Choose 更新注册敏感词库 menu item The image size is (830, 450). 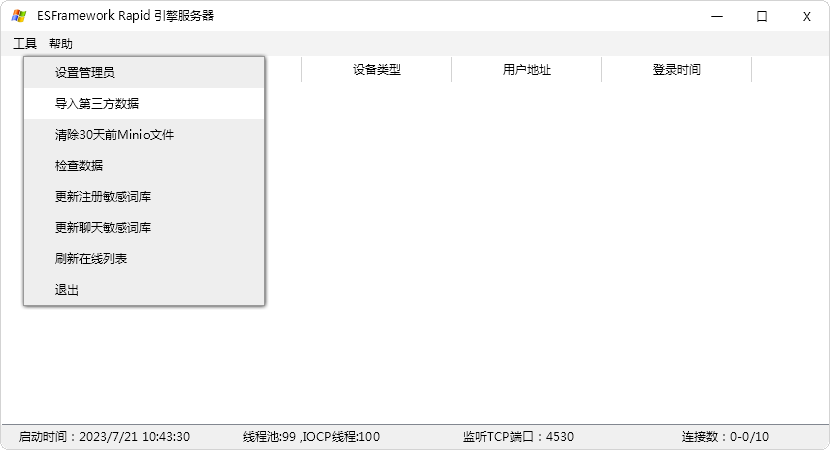click(x=103, y=197)
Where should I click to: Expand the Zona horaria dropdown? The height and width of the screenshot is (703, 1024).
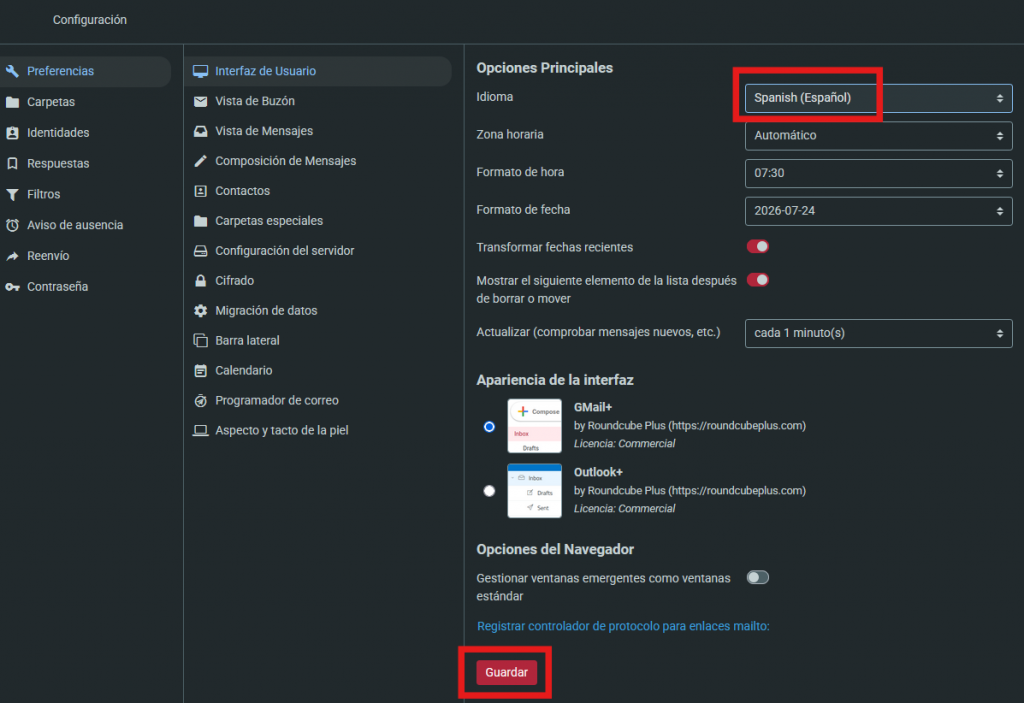point(878,135)
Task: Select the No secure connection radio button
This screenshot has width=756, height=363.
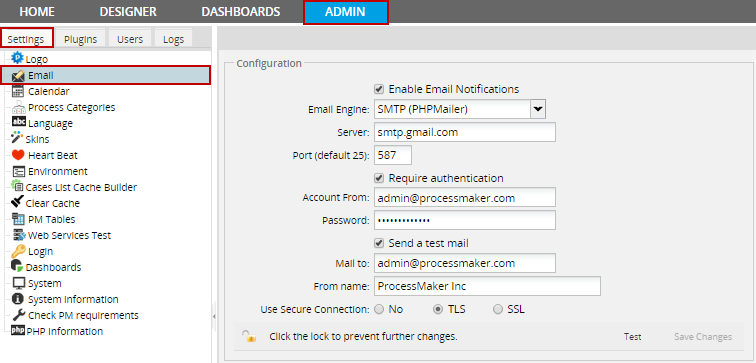Action: 379,309
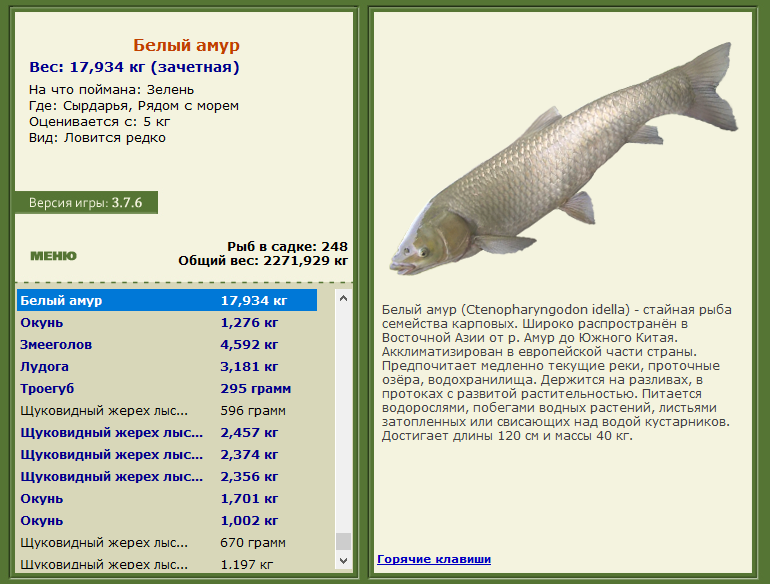Click the fish list scrollbar thumb

pyautogui.click(x=343, y=541)
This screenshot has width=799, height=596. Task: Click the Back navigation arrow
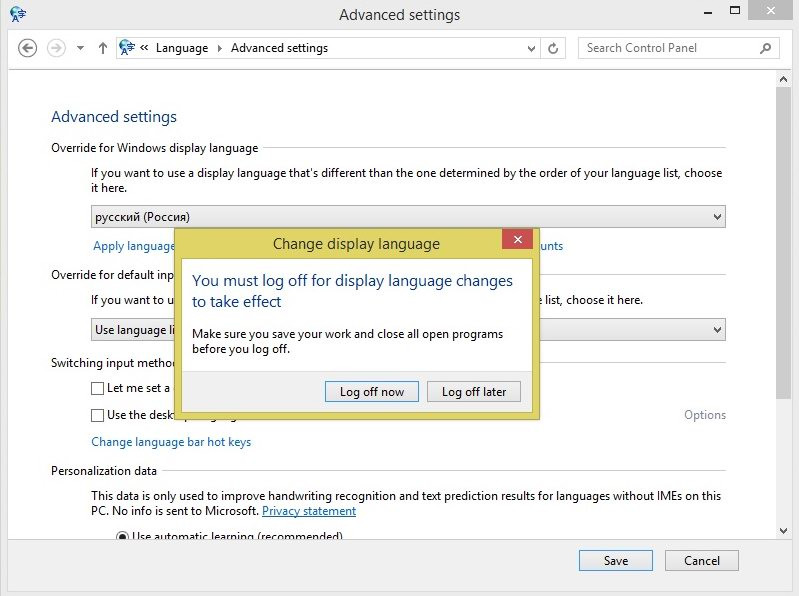click(x=28, y=48)
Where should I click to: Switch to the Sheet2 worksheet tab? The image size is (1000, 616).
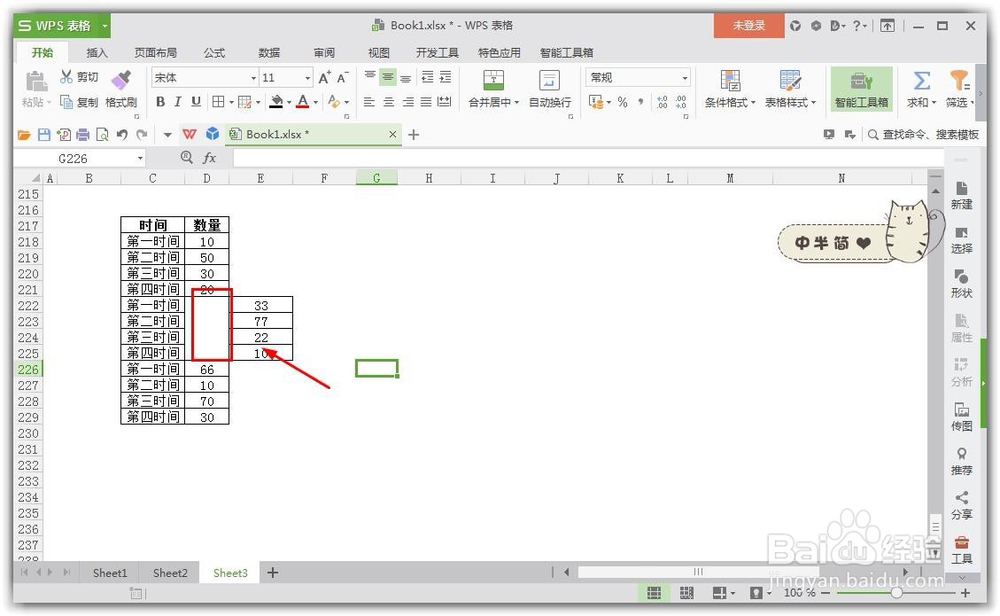click(169, 573)
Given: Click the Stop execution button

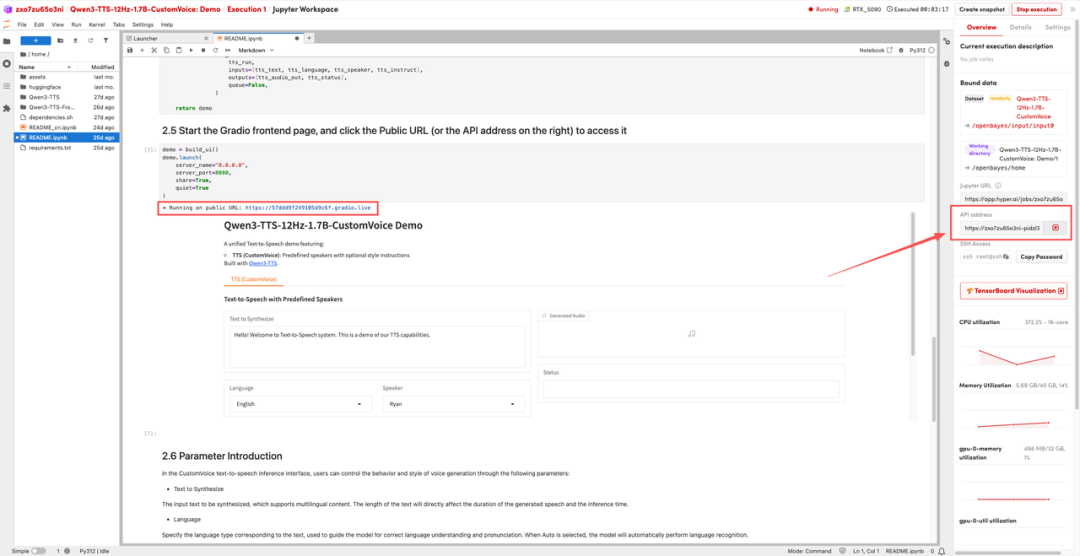Looking at the screenshot, I should point(1036,9).
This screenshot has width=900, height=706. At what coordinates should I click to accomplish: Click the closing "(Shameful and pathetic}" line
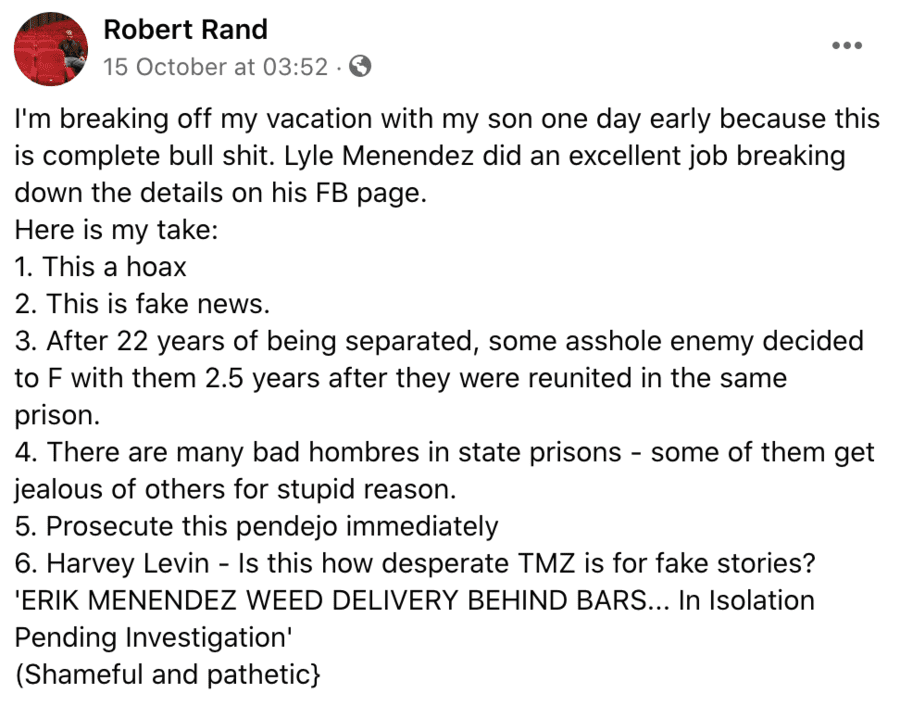coord(168,674)
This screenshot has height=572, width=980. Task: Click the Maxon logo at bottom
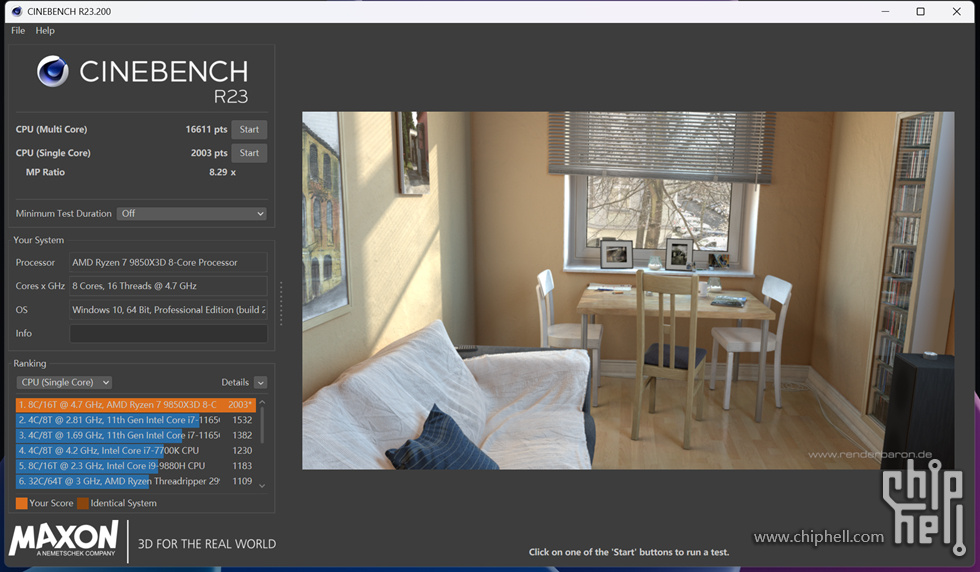pyautogui.click(x=64, y=540)
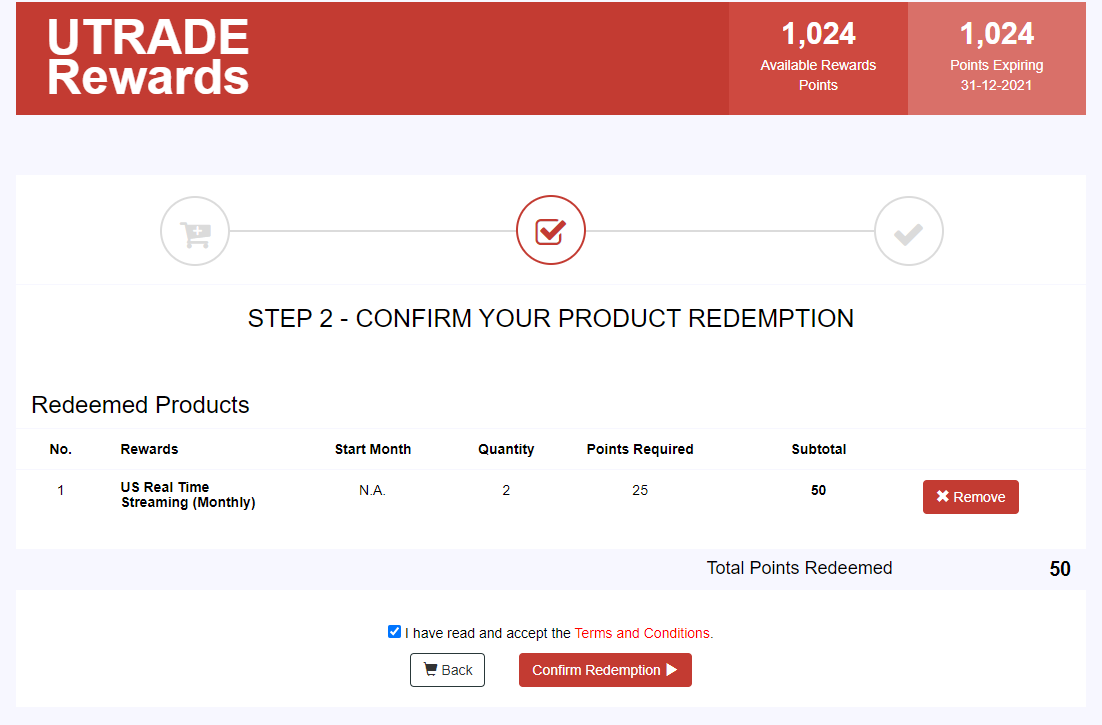Click the UTRADE Rewards logo
Screen dimensions: 1102x725
tap(148, 57)
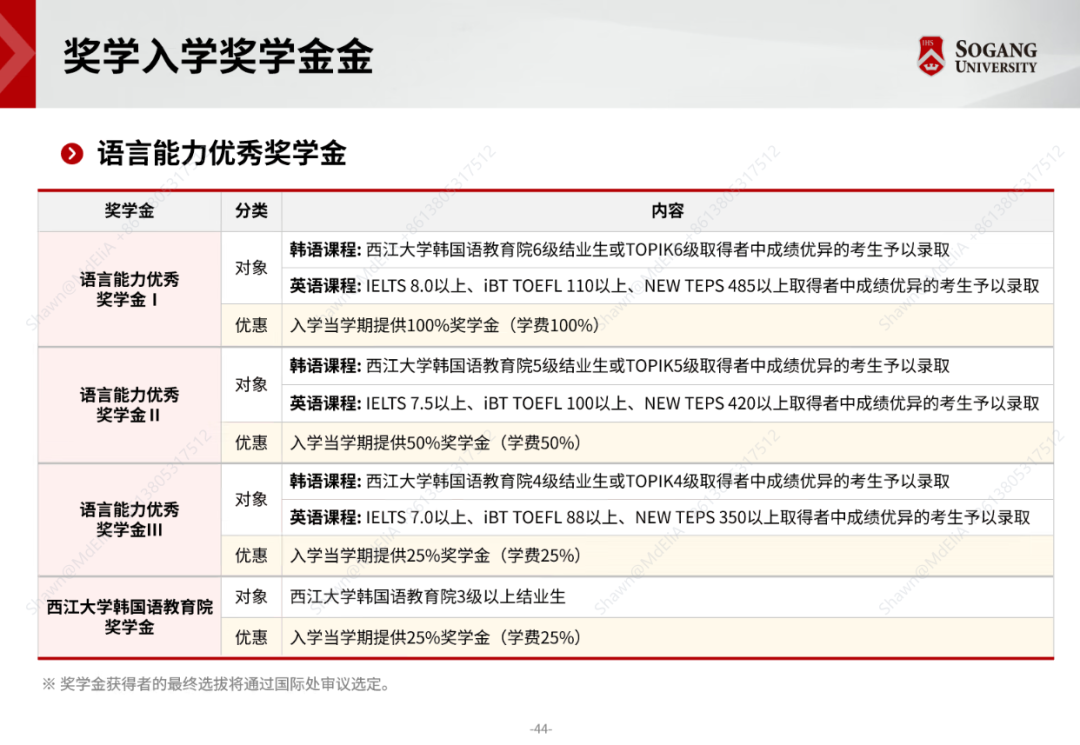This screenshot has height=745, width=1080.
Task: Click the Sogang University name text
Action: (995, 57)
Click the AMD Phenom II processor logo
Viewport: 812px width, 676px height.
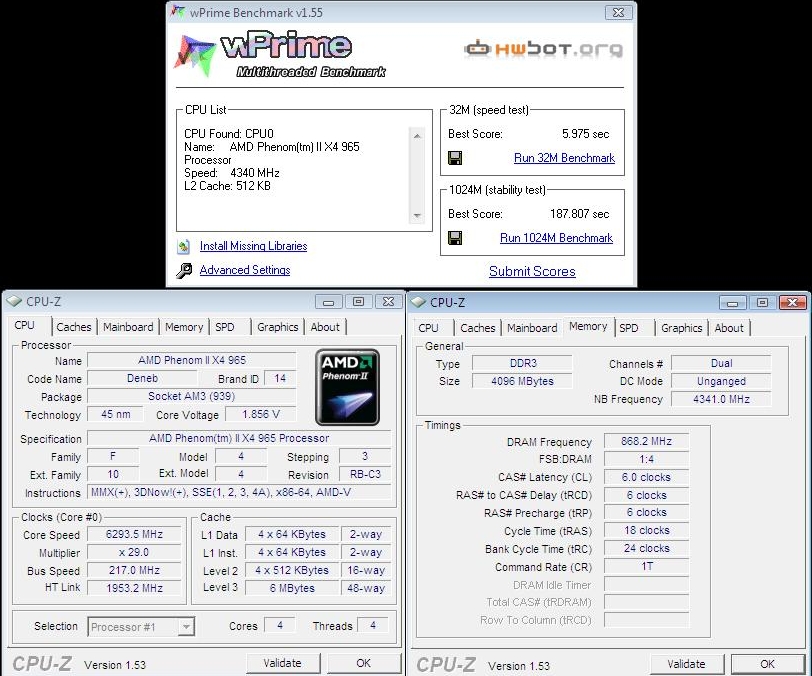(x=347, y=388)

= = = =

What this task involves — Each line from the one containing "Task: Select the" to the final line of the data must be printed exactly, both included, with nothing else and no pictures.

Output of the task —
Task: Select the No secure connection radio button
This screenshot has width=756, height=363.
Action: 379,309
Click the fish list scrollbar thumb

pyautogui.click(x=343, y=541)
This screenshot has width=799, height=596. Task: Click the Back navigation arrow
click(x=28, y=48)
Where should I click to: Switch to the Sheet2 worksheet tab? The image size is (1000, 616).
click(169, 573)
Given: Click the Stop execution button

Looking at the screenshot, I should point(1036,9).
This screenshot has width=900, height=706. At what coordinates should I click to accomplish: Click the closing "(Shameful and pathetic}" line
coord(168,674)
This screenshot has height=572, width=980. Task: Click the Maxon logo at bottom
pyautogui.click(x=64, y=540)
Click the UTRADE Rewards logo
Screen dimensions: 1102x725
tap(148, 57)
This screenshot has height=745, width=1080.
Task: Click the Sogang University name text
Action: (995, 57)
Click the AMD Phenom II processor logo
Viewport: 812px width, 676px height.
(x=347, y=388)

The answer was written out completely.